=== DATA SHOWN ===
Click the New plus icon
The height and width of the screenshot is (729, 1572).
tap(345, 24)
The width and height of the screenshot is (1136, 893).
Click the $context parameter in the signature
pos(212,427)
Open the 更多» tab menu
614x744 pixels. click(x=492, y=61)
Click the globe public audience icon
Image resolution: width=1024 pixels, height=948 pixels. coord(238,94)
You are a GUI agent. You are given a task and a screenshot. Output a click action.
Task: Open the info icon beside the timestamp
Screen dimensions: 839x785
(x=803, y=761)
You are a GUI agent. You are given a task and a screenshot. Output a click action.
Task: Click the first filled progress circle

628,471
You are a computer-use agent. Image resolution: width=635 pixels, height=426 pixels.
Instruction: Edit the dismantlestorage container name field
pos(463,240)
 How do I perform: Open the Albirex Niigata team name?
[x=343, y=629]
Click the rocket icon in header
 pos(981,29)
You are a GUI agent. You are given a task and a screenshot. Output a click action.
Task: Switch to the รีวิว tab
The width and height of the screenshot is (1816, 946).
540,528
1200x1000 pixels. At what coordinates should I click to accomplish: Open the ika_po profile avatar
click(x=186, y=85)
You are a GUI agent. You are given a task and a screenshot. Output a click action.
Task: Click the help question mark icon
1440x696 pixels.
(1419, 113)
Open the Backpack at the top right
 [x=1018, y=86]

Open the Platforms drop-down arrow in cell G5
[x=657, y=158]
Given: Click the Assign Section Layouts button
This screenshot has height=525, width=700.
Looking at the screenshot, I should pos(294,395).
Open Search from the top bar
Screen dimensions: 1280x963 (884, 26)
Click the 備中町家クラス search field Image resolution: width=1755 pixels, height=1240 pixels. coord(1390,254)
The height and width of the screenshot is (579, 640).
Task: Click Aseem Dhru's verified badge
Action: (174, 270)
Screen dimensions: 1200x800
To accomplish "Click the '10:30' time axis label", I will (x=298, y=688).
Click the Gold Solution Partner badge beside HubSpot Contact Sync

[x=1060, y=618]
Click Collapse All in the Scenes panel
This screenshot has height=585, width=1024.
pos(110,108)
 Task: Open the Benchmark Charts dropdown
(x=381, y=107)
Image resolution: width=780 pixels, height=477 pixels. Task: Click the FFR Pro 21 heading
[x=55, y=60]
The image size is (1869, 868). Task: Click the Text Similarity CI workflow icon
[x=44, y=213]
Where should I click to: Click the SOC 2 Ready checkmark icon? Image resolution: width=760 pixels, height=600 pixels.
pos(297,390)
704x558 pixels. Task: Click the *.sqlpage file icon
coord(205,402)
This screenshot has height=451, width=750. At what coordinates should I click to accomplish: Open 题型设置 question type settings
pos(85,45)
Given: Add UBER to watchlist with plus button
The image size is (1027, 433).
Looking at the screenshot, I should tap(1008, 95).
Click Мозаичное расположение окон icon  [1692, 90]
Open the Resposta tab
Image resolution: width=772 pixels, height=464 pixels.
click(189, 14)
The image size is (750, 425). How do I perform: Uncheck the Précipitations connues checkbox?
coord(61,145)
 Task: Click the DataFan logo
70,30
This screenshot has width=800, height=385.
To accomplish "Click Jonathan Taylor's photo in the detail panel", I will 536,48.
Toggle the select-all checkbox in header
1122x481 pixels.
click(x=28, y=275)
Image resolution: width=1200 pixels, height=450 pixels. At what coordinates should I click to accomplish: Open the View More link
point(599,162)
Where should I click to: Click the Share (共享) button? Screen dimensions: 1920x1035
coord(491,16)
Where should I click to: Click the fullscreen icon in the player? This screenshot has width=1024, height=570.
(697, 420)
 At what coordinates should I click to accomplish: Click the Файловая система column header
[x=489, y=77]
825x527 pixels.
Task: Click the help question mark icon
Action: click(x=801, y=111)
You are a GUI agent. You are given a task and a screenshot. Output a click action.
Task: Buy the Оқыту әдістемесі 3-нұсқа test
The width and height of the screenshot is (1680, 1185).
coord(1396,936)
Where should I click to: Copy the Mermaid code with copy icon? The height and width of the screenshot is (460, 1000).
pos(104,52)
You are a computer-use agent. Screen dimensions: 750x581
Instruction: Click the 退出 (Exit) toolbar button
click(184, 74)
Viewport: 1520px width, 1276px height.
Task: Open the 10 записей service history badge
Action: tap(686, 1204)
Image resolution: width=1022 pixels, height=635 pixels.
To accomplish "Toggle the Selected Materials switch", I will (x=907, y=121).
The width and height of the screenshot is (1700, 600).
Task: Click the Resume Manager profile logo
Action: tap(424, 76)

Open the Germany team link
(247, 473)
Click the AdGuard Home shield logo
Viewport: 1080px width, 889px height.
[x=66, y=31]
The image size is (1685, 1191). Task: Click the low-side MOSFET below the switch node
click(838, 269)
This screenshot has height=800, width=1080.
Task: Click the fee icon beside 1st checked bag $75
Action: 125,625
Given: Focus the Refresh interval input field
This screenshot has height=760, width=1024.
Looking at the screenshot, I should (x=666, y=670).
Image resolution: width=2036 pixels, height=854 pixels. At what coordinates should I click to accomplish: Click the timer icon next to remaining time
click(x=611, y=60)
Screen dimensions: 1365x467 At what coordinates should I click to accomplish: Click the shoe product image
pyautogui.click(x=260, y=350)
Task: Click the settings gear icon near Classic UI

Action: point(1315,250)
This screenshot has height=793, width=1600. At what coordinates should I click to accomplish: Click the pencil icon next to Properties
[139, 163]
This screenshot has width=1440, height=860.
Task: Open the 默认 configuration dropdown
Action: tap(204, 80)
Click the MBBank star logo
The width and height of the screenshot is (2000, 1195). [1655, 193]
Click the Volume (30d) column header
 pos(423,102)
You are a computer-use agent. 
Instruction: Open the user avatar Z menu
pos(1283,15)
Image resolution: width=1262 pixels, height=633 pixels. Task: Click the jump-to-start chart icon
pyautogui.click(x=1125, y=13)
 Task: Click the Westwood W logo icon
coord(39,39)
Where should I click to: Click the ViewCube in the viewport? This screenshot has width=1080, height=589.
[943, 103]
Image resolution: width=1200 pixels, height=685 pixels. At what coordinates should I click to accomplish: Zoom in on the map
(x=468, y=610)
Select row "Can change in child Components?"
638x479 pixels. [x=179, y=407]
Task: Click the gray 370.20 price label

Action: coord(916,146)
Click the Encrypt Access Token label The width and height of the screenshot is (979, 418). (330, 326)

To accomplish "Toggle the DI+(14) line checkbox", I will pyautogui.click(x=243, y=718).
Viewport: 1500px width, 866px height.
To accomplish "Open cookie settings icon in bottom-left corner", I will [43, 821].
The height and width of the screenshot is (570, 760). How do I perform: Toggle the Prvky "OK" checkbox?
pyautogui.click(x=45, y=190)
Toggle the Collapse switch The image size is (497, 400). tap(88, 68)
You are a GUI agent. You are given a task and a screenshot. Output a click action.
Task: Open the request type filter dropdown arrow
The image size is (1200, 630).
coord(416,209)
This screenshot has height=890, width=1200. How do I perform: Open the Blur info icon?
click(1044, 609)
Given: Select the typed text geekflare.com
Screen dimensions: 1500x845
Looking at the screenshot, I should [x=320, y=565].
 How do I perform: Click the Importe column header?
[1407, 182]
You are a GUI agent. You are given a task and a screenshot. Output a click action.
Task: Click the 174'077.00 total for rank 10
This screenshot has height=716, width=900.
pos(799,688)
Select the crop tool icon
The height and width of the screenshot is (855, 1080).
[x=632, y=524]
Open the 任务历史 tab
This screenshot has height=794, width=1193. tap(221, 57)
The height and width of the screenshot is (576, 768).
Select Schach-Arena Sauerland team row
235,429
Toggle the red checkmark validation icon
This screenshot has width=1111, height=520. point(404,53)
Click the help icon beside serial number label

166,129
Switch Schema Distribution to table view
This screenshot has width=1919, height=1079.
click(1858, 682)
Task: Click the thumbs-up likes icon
===
_ASSIGNMENT_
When you answer, set down the entries above precisely as they read.

_SOLUTION_
Click the New plus icon
The height and width of the screenshot is (729, 1572).
tap(345, 24)
The width and height of the screenshot is (1136, 893).
Click the $context parameter in the signature
pos(212,427)
Open the 更多» tab menu
614x744 pixels. click(x=492, y=61)
Click the globe public audience icon
Image resolution: width=1024 pixels, height=948 pixels. coord(238,94)
You are a GUI agent. You are given a task and a screenshot. Output a click action.
Task: Open the info icon beside the timestamp
Screen dimensions: 839x785
(x=803, y=761)
You are a GUI agent. You are given a task and a screenshot. Output a click action.
Task: Click the first filled progress circle

628,471
You are a computer-use agent. Image resolution: width=635 pixels, height=426 pixels.
Instruction: Edit the dismantlestorage container name field
pos(463,240)
 How do I perform: Open the Albirex Niigata team name?
[x=343, y=629]
Click the rocket icon in header
 pos(981,29)
You are a GUI agent. You are given a task and a screenshot. Output a click action.
Task: Switch to the รีวิว tab
The width and height of the screenshot is (1816, 946).
540,528
1200x1000 pixels. At what coordinates should I click to accomplish: Open the ika_po profile avatar
click(x=186, y=85)
You are a GUI agent. You are given a task and a screenshot. Output a click action.
Task: Click the help question mark icon
1440x696 pixels.
(1419, 113)
Open the Backpack at the top right
 [x=1018, y=86]

Open the Platforms drop-down arrow in cell G5
[x=657, y=158]
Given: Click the Assign Section Layouts button
This screenshot has height=525, width=700.
Looking at the screenshot, I should pos(294,395).
Open Search from the top bar
Screen dimensions: 1280x963 (884, 26)
Click the 備中町家クラス search field Image resolution: width=1755 pixels, height=1240 pixels. coord(1390,254)
The height and width of the screenshot is (579, 640).
Task: Click Aseem Dhru's verified badge
Action: (174, 270)
Screen dimensions: 1200x800
To accomplish "Click the '10:30' time axis label", I will (x=298, y=688).
Click the Gold Solution Partner badge beside HubSpot Contact Sync

[x=1060, y=618]
Click Collapse All in the Scenes panel
This screenshot has height=585, width=1024.
pos(110,108)
 Task: Open the Benchmark Charts dropdown
(x=381, y=107)
Image resolution: width=780 pixels, height=477 pixels. Task: Click the FFR Pro 21 heading
[x=55, y=60]
The image size is (1869, 868). Task: Click the Text Similarity CI workflow icon
[x=44, y=213]
Where should I click to: Click the SOC 2 Ready checkmark icon? Image resolution: width=760 pixels, height=600 pixels.
pos(297,390)
704x558 pixels. Task: Click the *.sqlpage file icon
coord(205,402)
This screenshot has height=451, width=750. At what coordinates should I click to accomplish: Open 题型设置 question type settings
pos(85,45)
Given: Add UBER to watchlist with plus button
The image size is (1027, 433).
Looking at the screenshot, I should tap(1008, 95).
Click Мозаичное расположение окон icon  [1692, 90]
Open the Resposta tab
Image resolution: width=772 pixels, height=464 pixels.
click(189, 14)
The image size is (750, 425). How do I perform: Uncheck the Précipitations connues checkbox?
coord(61,145)
 Task: Click the DataFan logo
70,30
This screenshot has width=800, height=385.
To accomplish "Click Jonathan Taylor's photo in the detail panel", I will 536,48.
Toggle the select-all checkbox in header
1122x481 pixels.
click(x=28, y=275)
Image resolution: width=1200 pixels, height=450 pixels. At what coordinates should I click to accomplish: Open the View More link
point(599,162)
Where should I click to: Click the Share (共享) button? Screen dimensions: 1920x1035
coord(491,16)
Where should I click to: Click the fullscreen icon in the player? This screenshot has width=1024, height=570.
(697, 420)
 At what coordinates should I click to accomplish: Click the Файловая система column header
[x=489, y=77]
825x527 pixels.
Task: Click the help question mark icon
Action: click(x=801, y=111)
You are a GUI agent. You are given a task and a screenshot. Output a click action.
Task: Buy the Оқыту әдістемесі 3-нұсқа test
The width and height of the screenshot is (1680, 1185).
coord(1396,936)
Where should I click to: Copy the Mermaid code with copy icon? The height and width of the screenshot is (460, 1000).
pos(104,52)
You are a computer-use agent. Screen dimensions: 750x581
Instruction: Click the 退出 (Exit) toolbar button
click(184, 74)
Viewport: 1520px width, 1276px height.
Task: Open the 10 записей service history badge
Action: tap(686, 1204)
Image resolution: width=1022 pixels, height=635 pixels.
To accomplish "Toggle the Selected Materials switch", I will (x=907, y=121).
The width and height of the screenshot is (1700, 600).
Task: Click the Resume Manager profile logo
Action: tap(424, 76)

Open the Germany team link
(247, 473)
Click the AdGuard Home shield logo
Viewport: 1080px width, 889px height.
[x=66, y=31]
The image size is (1685, 1191). Task: Click the low-side MOSFET below the switch node
click(838, 269)
This screenshot has height=800, width=1080.
Task: Click the fee icon beside 1st checked bag $75
Action: 125,625
Given: Focus the Refresh interval input field
This screenshot has height=760, width=1024.
Looking at the screenshot, I should (x=666, y=670).
Image resolution: width=2036 pixels, height=854 pixels. At what coordinates should I click to accomplish: Click the timer icon next to remaining time
click(x=611, y=60)
Screen dimensions: 1365x467 At what coordinates should I click to accomplish: Click the shoe product image
pyautogui.click(x=260, y=350)
Task: Click the settings gear icon near Classic UI

Action: point(1315,250)
This screenshot has height=793, width=1600. At what coordinates should I click to accomplish: Click the pencil icon next to Properties
[139, 163]
This screenshot has width=1440, height=860.
Task: Open the 默认 configuration dropdown
Action: tap(204, 80)
Click the MBBank star logo
The width and height of the screenshot is (2000, 1195). [1655, 193]
Click the Volume (30d) column header
 pos(423,102)
You are a computer-use agent. 
Instruction: Open the user avatar Z menu
pos(1283,15)
Image resolution: width=1262 pixels, height=633 pixels. Task: Click the jump-to-start chart icon
pyautogui.click(x=1125, y=13)
 Task: Click the Westwood W logo icon
coord(39,39)
Where should I click to: Click the ViewCube in the viewport? This screenshot has width=1080, height=589.
[943, 103]
Image resolution: width=1200 pixels, height=685 pixels. At what coordinates should I click to accomplish: Zoom in on the map
(x=468, y=610)
Select row "Can change in child Components?"
638x479 pixels. [x=179, y=407]
Task: Click the gray 370.20 price label

Action: coord(916,146)
Click the Encrypt Access Token label The width and height of the screenshot is (979, 418). (330, 326)

To accomplish "Toggle the DI+(14) line checkbox", I will pyautogui.click(x=243, y=718).
Viewport: 1500px width, 866px height.
To accomplish "Open cookie settings icon in bottom-left corner", I will [43, 821].
The height and width of the screenshot is (570, 760). How do I perform: Toggle the Prvky "OK" checkbox?
pyautogui.click(x=45, y=190)
Toggle the Collapse switch The image size is (497, 400). tap(88, 68)
You are a GUI agent. You are given a task and a screenshot. Output a click action.
Task: Open the request type filter dropdown arrow
The image size is (1200, 630).
coord(416,209)
This screenshot has height=890, width=1200. How do I perform: Open the Blur info icon?
click(1044, 609)
Given: Select the typed text geekflare.com
Screen dimensions: 1500x845
Looking at the screenshot, I should [x=320, y=565].
 How do I perform: Click the Importe column header?
[1407, 182]
You are a GUI agent. You are given a task and a screenshot. Output a click action.
Task: Click the 174'077.00 total for rank 10
This screenshot has height=716, width=900.
pos(799,688)
Select the crop tool icon
The height and width of the screenshot is (855, 1080).
[x=632, y=524]
Open the 任务历史 tab
This screenshot has height=794, width=1193. tap(221, 57)
The height and width of the screenshot is (576, 768).
Select Schach-Arena Sauerland team row
235,429
Toggle the red checkmark validation icon
This screenshot has width=1111, height=520. point(404,53)
Click the help icon beside serial number label

166,129
Switch Schema Distribution to table view
This screenshot has width=1919, height=1079.
click(1858, 682)
Task: Click the thumbs-up likes icon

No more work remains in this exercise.